Records supplied:
=======
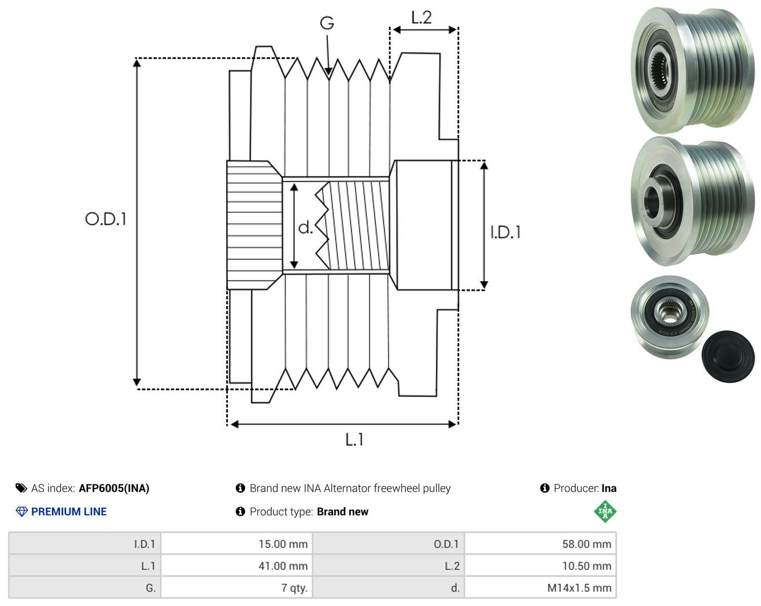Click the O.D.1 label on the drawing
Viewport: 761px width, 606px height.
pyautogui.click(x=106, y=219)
=======
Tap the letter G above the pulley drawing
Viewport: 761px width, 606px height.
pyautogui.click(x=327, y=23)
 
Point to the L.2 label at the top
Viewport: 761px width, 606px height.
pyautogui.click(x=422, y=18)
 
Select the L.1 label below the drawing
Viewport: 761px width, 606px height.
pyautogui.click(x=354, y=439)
=======
Rewrite the material starting at the line that contains "Tap the letter G above the pulley drawing" and ending with the line that contains "pyautogui.click(x=354, y=439)", keeping every line, and subtract 51 from each coordinate in the click answers.

Tap the letter G above the pulley drawing
Viewport: 761px width, 606px height.
pyautogui.click(x=276, y=-28)
 
Point to the L.2 label at the top
Viewport: 761px width, 606px height.
pyautogui.click(x=371, y=-33)
 
Select the L.1 label below the drawing
Viewport: 761px width, 606px height.
pyautogui.click(x=303, y=388)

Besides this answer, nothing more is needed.